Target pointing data
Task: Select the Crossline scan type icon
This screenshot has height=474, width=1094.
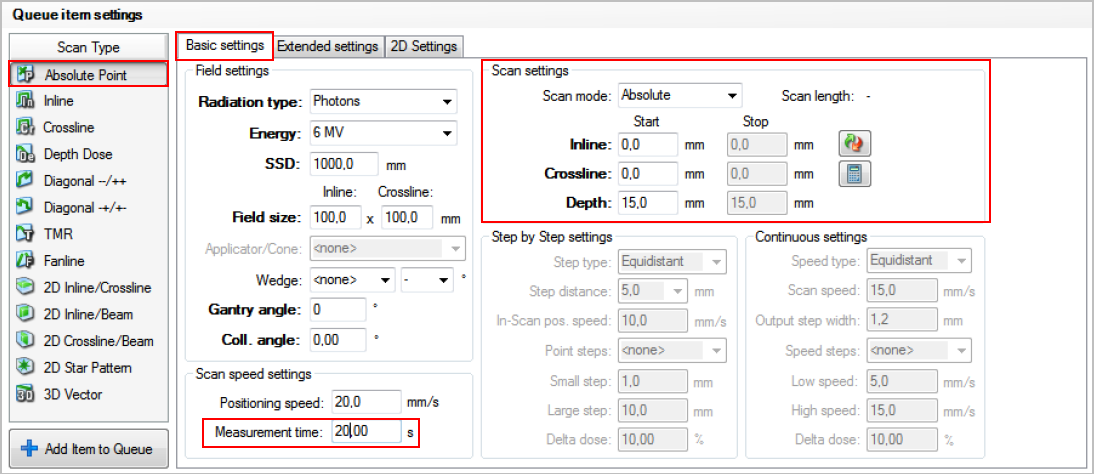Action: pyautogui.click(x=26, y=128)
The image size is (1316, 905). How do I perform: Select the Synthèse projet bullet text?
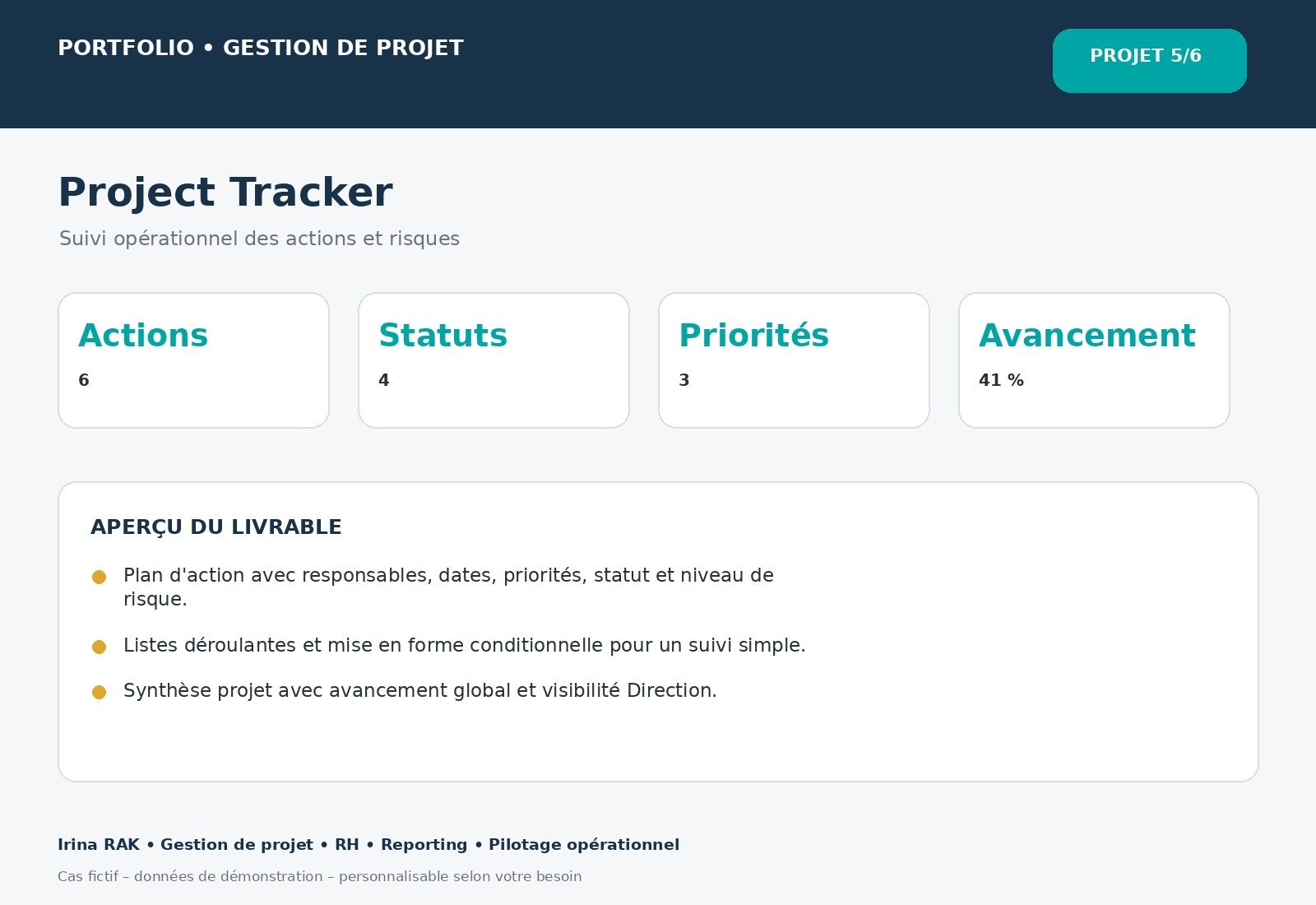coord(419,690)
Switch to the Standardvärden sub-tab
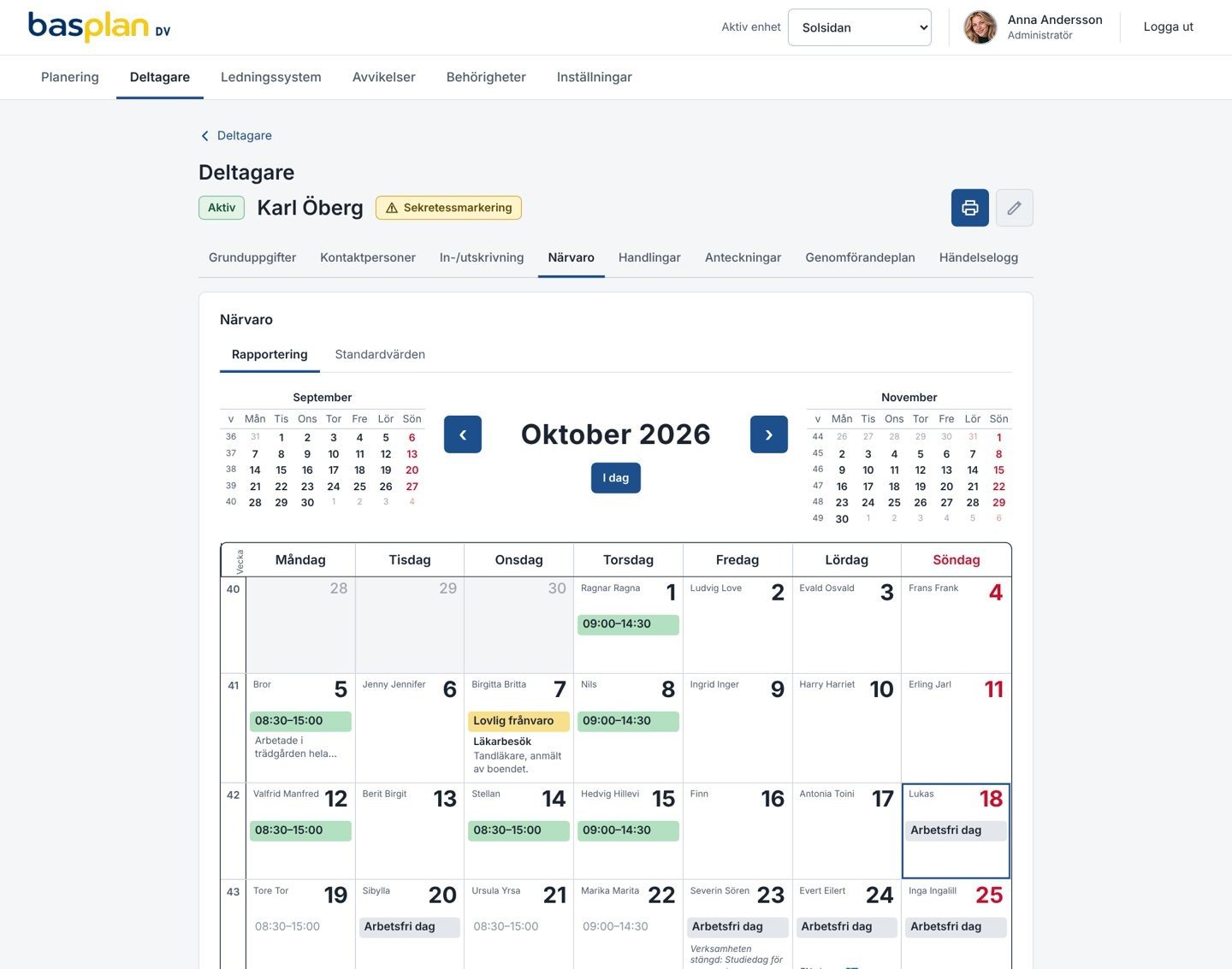The height and width of the screenshot is (969, 1232). (380, 354)
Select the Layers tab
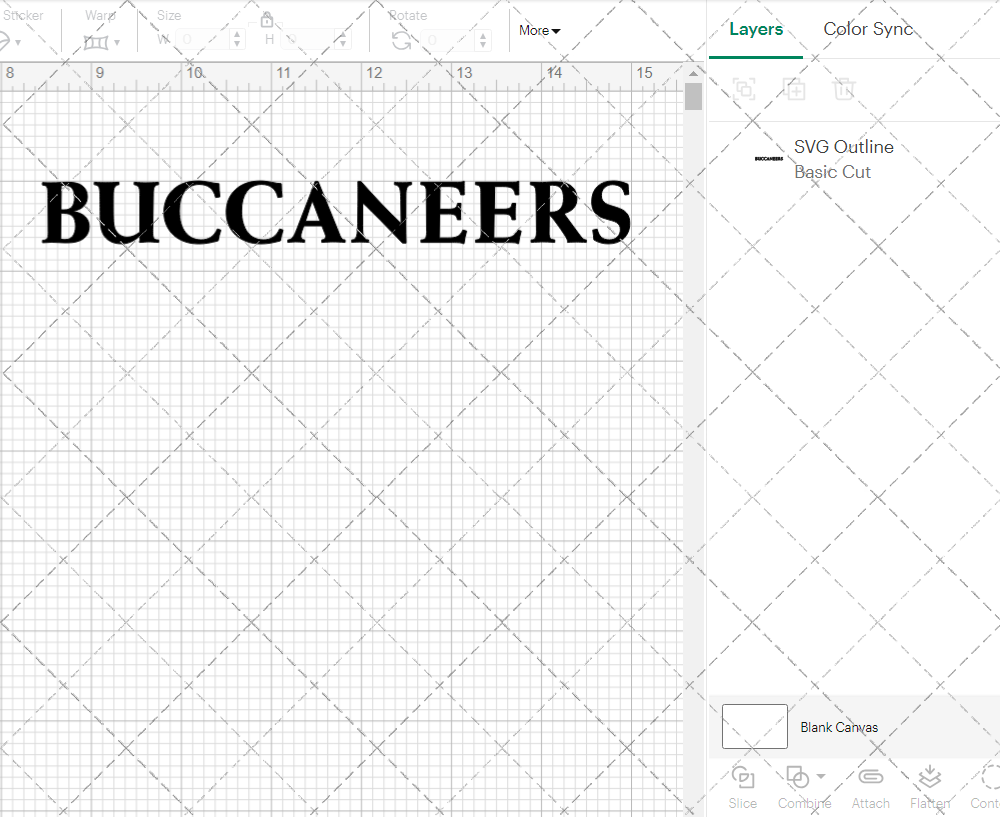This screenshot has height=817, width=1000. click(756, 29)
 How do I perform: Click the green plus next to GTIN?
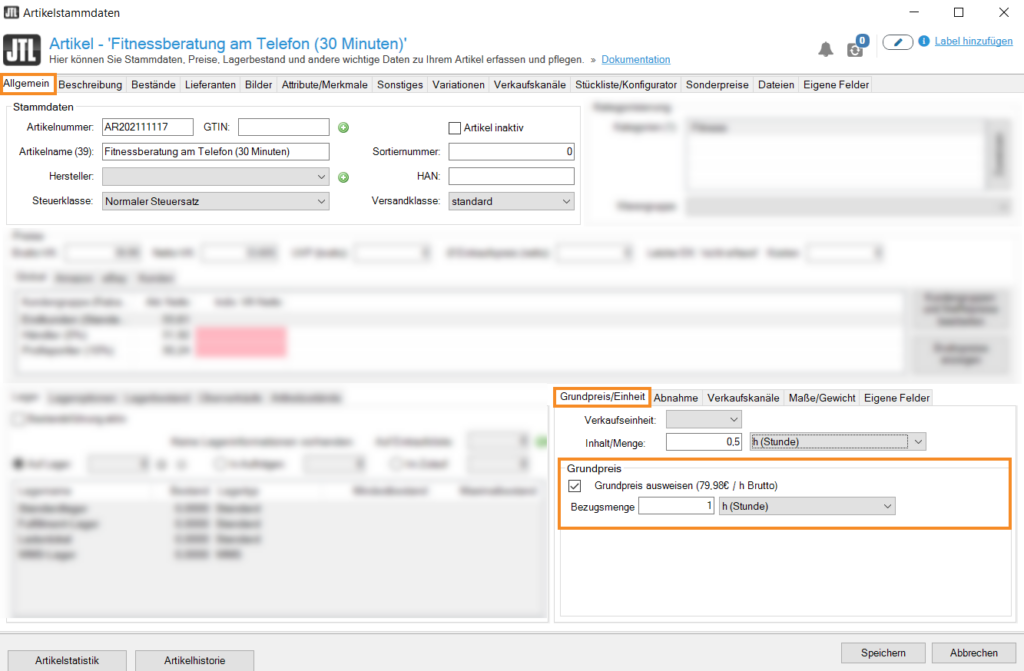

### [The problem]
Please repeat every line above word for word, leaving out the pictures.

### [Answer below]
Task: Select the Crossline scan type icon
This screenshot has height=474, width=1094.
Action: pyautogui.click(x=26, y=128)
The image size is (1316, 905). How do I perform: Select the Synthèse projet bullet text?
coord(419,690)
Switch to the Standardvärden sub-tab
The height and width of the screenshot is (969, 1232). (380, 354)
Select the Layers tab
This screenshot has height=817, width=1000. click(756, 29)
 How do I perform: Click the green plus next to GTIN?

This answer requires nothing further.